** Try it **
Print exactly the lines from the one that contains "Task: Click the left scrollbar arrow" through the last line of the material, both included, and leave out all pictures.

=== Section Start ===

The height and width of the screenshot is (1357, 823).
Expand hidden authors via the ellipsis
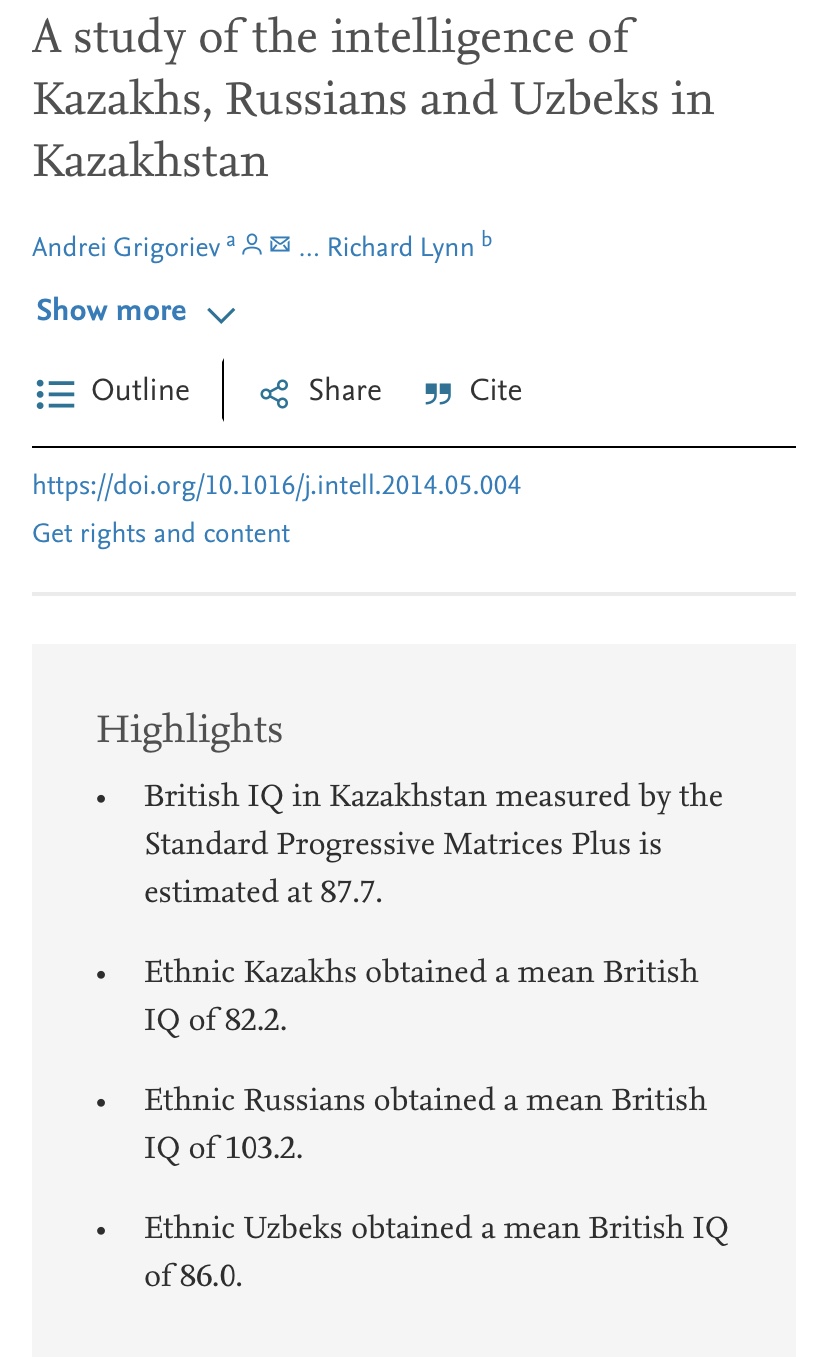[x=308, y=249]

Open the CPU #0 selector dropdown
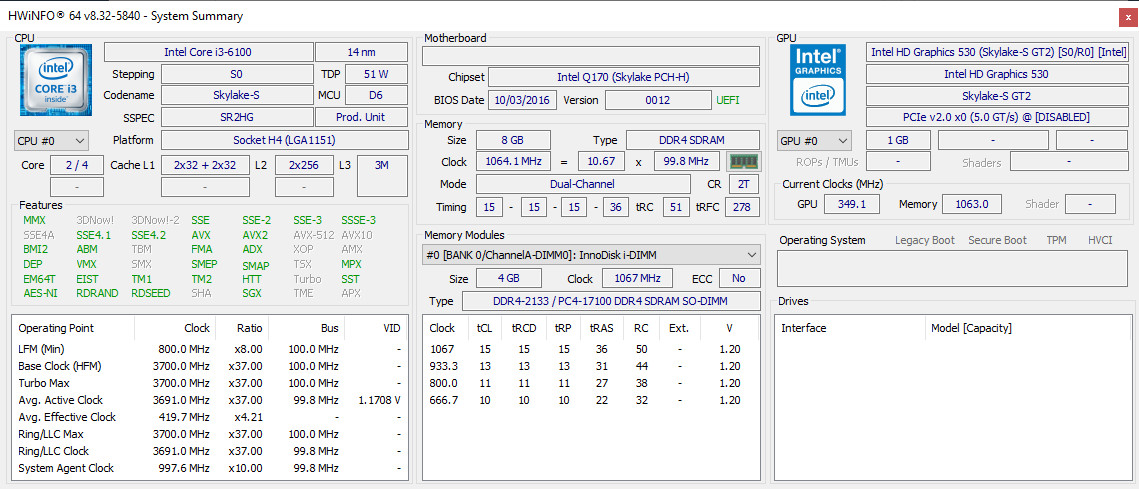pyautogui.click(x=52, y=141)
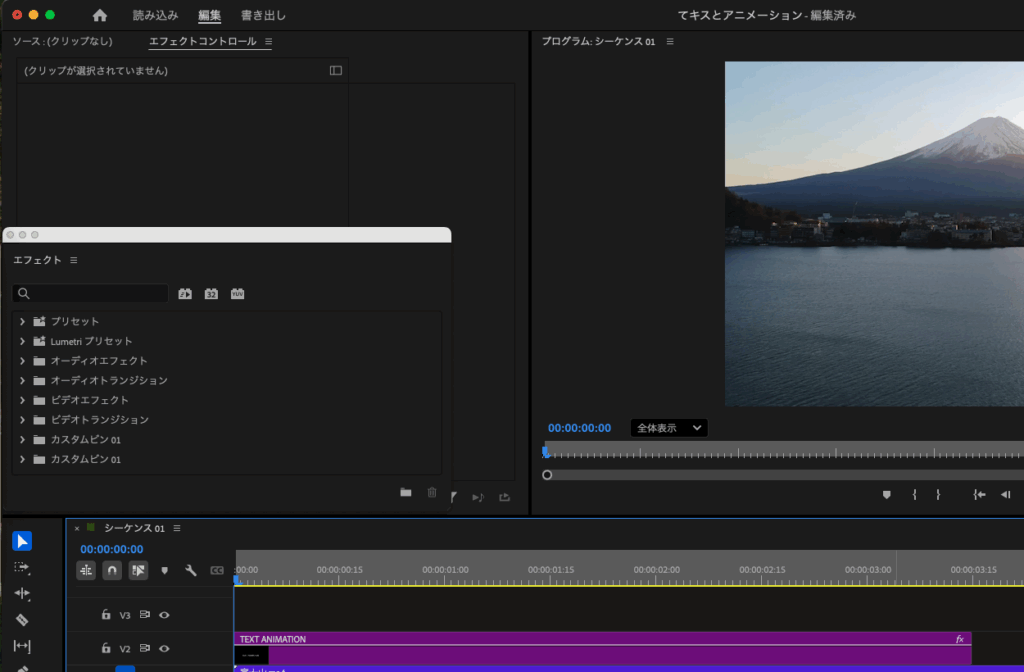
Task: Select the Track Select Forward tool
Action: [22, 567]
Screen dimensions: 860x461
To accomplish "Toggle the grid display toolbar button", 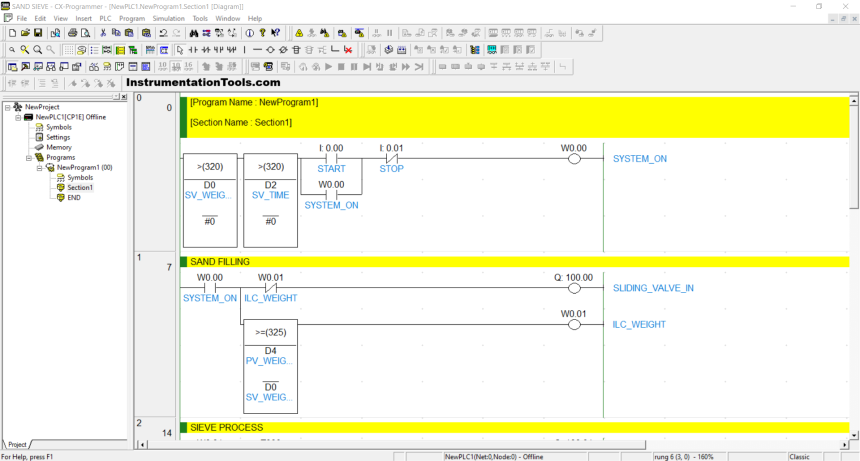I will click(68, 49).
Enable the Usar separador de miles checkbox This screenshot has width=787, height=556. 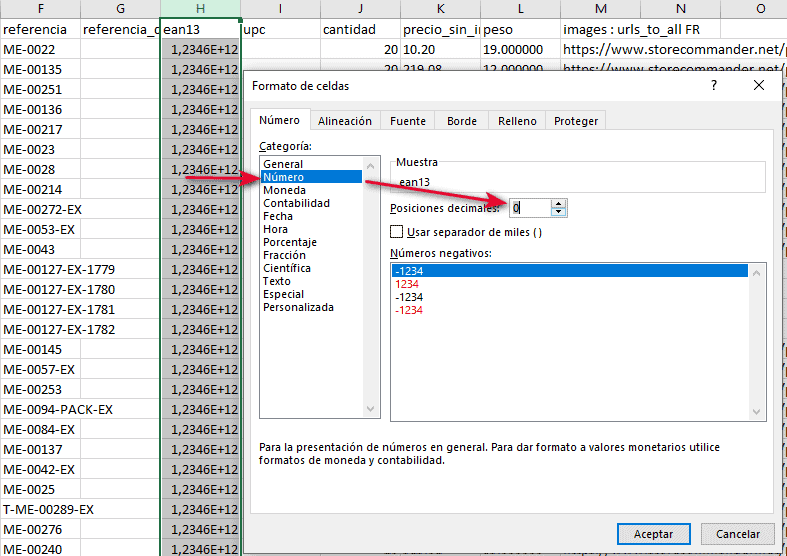(397, 232)
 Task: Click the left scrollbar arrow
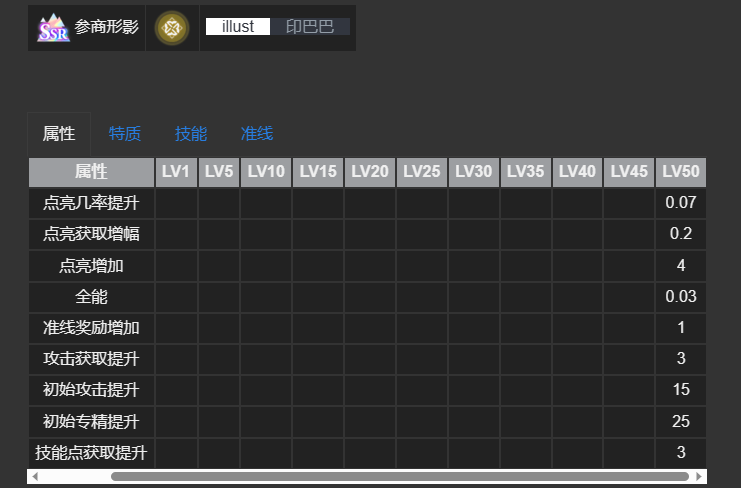pos(35,477)
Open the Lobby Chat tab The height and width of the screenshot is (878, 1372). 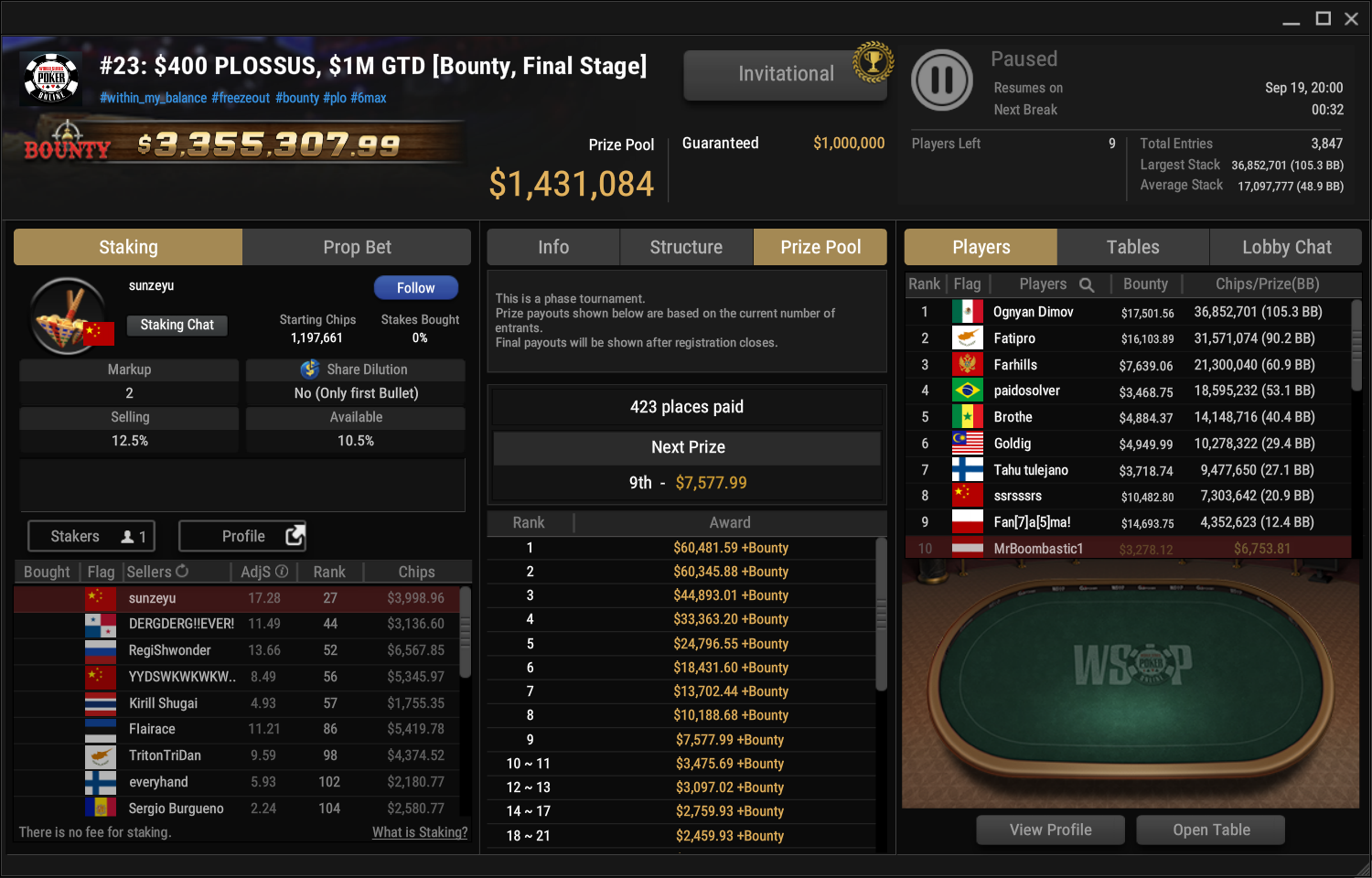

=== Section End ===

** Answer section **
 Task: Click the left scrollbar arrow
pos(35,477)
Open the Lobby Chat tab The height and width of the screenshot is (878, 1372). 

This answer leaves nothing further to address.